What the hell is this…

Let me first tell you what it ISN'T. This is not the place to come and read about what I ate last night or the cocktail I had at that hip new distillery on my block. I'm not going to tell you about that hot new band on the local music scene and I honestly don't know what the fuck to do about your "winged" eyeliner. Seriously, I don't. You won't find any Top 10's...hell, I can rarely come up with a Top 3. I'm not good at those type of decisions and I feel bad leaving anyone out (sorry kale). I also can't tell you what to do to get your girlfriend back and I don't know the magic words to make him stay.

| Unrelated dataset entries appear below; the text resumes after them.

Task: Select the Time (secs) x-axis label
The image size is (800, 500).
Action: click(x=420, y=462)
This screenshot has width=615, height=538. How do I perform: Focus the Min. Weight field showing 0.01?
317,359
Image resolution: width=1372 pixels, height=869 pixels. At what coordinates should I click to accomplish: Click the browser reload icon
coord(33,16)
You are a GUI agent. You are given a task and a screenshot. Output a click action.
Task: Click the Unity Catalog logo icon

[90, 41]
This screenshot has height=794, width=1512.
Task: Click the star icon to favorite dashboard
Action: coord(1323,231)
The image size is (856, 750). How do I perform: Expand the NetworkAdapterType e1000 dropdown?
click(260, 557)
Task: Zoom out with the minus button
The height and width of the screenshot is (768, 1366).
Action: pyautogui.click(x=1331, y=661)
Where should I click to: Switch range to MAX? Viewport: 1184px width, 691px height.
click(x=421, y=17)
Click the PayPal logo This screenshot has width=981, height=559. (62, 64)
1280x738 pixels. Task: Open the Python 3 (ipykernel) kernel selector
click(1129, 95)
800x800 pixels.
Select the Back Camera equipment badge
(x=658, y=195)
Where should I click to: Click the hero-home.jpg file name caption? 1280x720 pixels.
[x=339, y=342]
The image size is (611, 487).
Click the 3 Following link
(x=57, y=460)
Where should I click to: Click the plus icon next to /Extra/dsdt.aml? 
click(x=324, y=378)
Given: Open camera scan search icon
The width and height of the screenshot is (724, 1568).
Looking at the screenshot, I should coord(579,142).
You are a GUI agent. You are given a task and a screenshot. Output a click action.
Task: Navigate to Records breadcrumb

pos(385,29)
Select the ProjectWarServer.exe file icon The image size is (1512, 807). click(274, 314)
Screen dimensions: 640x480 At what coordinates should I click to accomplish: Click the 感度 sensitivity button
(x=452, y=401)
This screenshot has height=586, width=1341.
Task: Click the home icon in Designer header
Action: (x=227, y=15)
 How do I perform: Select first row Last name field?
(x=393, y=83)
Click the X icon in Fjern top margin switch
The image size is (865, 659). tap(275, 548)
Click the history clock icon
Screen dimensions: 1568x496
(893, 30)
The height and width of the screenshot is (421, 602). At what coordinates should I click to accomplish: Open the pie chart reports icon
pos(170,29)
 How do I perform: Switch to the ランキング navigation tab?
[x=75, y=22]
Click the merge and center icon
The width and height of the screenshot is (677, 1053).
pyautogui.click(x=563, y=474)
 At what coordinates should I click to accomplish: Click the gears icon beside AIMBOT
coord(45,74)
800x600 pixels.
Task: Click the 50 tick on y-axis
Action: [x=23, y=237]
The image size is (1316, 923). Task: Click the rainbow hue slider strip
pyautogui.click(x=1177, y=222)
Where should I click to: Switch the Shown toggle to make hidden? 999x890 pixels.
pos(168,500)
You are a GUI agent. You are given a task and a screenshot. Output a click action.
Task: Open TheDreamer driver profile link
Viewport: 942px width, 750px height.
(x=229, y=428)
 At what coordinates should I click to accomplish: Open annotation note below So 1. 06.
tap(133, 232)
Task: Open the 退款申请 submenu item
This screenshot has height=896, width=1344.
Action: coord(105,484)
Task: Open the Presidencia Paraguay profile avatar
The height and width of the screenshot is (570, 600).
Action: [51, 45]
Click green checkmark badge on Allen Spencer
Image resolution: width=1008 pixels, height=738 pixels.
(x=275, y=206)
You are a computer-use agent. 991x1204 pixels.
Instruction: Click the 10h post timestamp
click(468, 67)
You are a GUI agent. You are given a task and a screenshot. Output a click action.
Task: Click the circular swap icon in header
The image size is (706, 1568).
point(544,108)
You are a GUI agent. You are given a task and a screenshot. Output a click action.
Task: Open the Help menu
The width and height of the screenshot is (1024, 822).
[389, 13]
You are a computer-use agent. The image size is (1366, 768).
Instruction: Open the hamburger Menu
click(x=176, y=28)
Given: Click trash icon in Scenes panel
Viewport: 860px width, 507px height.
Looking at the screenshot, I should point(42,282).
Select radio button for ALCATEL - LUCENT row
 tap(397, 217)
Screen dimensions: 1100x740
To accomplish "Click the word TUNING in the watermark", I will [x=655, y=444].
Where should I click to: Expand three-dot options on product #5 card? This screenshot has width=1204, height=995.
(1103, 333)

The only thing you will find here are observations on the human condition. And when I say human condition, I mean me. You are here to read about me. What I think. Why I think that way. ME mE Me. All of me. Sometimes ugly as sin and other times more heart-wrenchingly beautiful than all of those Instagram sunsets everyone seems to be so in love with (I actually prefer the sun coming up if I'm honest).

Who am I? No one. And everyone. I'm uniquely me and at the same time, I'm all of you. I've had experiences you'll never have and I've done everything you've done. I'm here to tell you stories because it's therapeutic for me. Writing makes me clean. As the words pour out, it's like the best shower I've ever had. It's the hottest water; the most wonderful smelling soap; the most cleansing shampoo; the most luxurious conditioner. Clean is wonderful because at times I feel disgustingly dirty. This is my version of lather, rinse, repeat. It's my truth and the truth is clean.

Some of what I have to say might offend you. I'm not going to apologize for that. My head, my thoughts. I'm incarcerated in my own private prison and it happens to be visiting hour. You can leave any time you like. I'm here for the rest of my life.